=== WHAT THE TASK REQUIRES ===
Wherever "screenshot" turns up in the entries, copy out the line that holds it.
_____
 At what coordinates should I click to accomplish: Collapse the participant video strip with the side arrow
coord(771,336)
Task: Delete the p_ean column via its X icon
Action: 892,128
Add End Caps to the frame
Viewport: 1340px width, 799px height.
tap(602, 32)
_____
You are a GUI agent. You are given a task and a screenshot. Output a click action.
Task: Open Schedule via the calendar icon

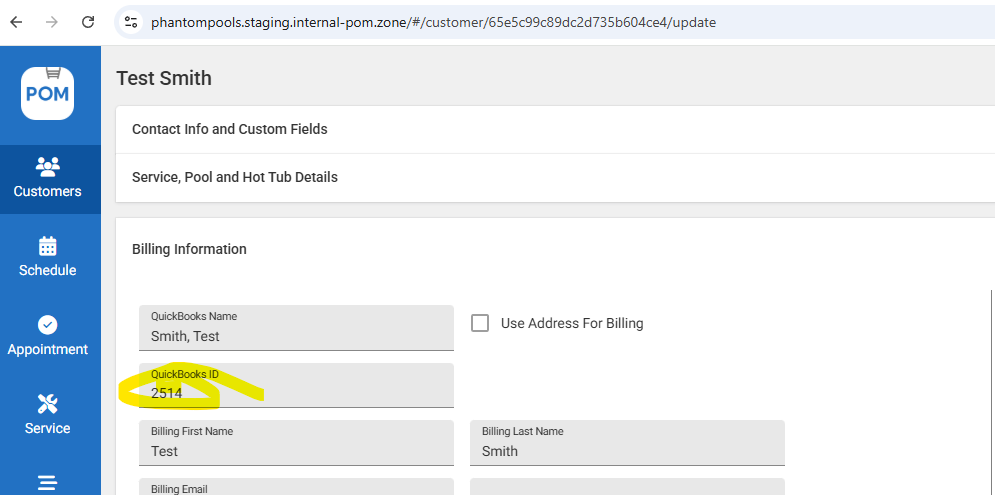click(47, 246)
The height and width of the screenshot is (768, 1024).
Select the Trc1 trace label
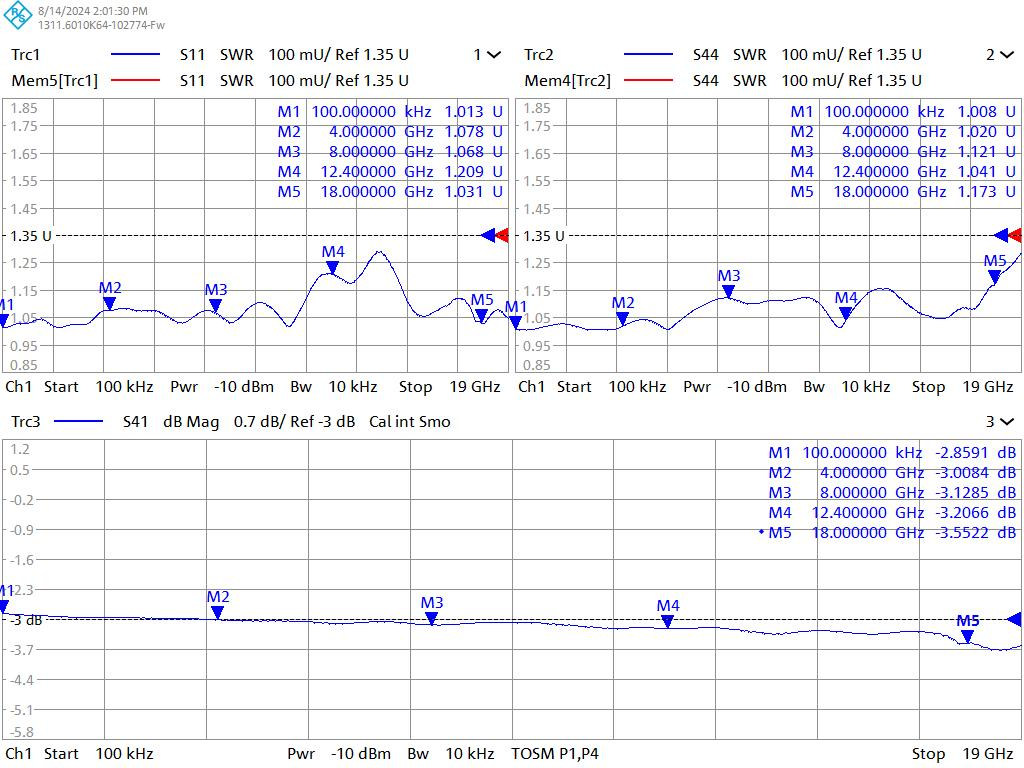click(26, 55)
_____
=== RESULT FOR THIS TASK ===
You are a GUI agent. You are given a task and a screenshot. Output a click action.
The height and width of the screenshot is (768, 1024).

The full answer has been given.